## REQUIRED WORK
Return every entry exactly. Leave nothing out.
────────────────
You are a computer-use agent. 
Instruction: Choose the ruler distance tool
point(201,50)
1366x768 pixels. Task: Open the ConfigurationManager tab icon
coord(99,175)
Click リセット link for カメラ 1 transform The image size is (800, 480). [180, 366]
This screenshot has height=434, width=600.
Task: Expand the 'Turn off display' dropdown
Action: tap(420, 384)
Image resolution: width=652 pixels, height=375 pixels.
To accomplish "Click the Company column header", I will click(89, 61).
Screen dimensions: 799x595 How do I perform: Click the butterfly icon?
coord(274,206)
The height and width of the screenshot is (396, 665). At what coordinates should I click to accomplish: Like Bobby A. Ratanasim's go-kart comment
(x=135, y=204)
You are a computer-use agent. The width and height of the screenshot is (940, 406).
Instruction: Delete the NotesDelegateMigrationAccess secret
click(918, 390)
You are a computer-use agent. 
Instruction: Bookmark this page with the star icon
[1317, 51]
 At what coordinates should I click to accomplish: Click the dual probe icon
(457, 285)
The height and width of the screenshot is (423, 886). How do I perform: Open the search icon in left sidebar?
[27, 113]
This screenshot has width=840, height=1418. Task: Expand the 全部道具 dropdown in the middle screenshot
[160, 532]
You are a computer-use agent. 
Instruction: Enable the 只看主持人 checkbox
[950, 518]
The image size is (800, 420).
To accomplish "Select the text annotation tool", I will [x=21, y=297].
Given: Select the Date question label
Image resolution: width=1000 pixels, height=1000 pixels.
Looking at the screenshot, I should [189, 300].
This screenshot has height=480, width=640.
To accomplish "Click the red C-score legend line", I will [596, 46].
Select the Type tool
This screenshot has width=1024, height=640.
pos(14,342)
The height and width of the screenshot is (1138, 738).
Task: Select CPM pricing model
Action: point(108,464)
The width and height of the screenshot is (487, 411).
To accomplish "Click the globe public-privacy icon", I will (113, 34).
────────────────
## RESULT OF THIS TASK
You are a computer-use agent. 
Instruction: Choose the ruler distance tool
point(201,50)
1366x768 pixels. Task: Open the ConfigurationManager tab icon
coord(99,175)
Click リセット link for カメラ 1 transform The image size is (800, 480). [180, 366]
This screenshot has height=434, width=600.
Task: Expand the 'Turn off display' dropdown
Action: tap(420, 384)
Image resolution: width=652 pixels, height=375 pixels.
To accomplish "Click the Company column header", I will click(89, 61).
Screen dimensions: 799x595 How do I perform: Click the butterfly icon?
coord(274,206)
The height and width of the screenshot is (396, 665). At what coordinates should I click to accomplish: Like Bobby A. Ratanasim's go-kart comment
(x=135, y=204)
You are a computer-use agent. The width and height of the screenshot is (940, 406).
Instruction: Delete the NotesDelegateMigrationAccess secret
click(918, 390)
You are a computer-use agent. 
Instruction: Bookmark this page with the star icon
[1317, 51]
 At what coordinates should I click to accomplish: Click the dual probe icon
(457, 285)
The height and width of the screenshot is (423, 886). How do I perform: Open the search icon in left sidebar?
[27, 113]
This screenshot has width=840, height=1418. Task: Expand the 全部道具 dropdown in the middle screenshot
[160, 532]
You are a computer-use agent. 
Instruction: Enable the 只看主持人 checkbox
[950, 518]
The image size is (800, 420).
To accomplish "Select the text annotation tool", I will [x=21, y=297].
Given: Select the Date question label
Image resolution: width=1000 pixels, height=1000 pixels.
Looking at the screenshot, I should [189, 300].
This screenshot has height=480, width=640.
To accomplish "Click the red C-score legend line", I will [596, 46].
Select the Type tool
This screenshot has width=1024, height=640.
pos(14,342)
The height and width of the screenshot is (1138, 738).
Task: Select CPM pricing model
Action: point(108,464)
The width and height of the screenshot is (487, 411).
To accomplish "Click the globe public-privacy icon", I will (113, 34).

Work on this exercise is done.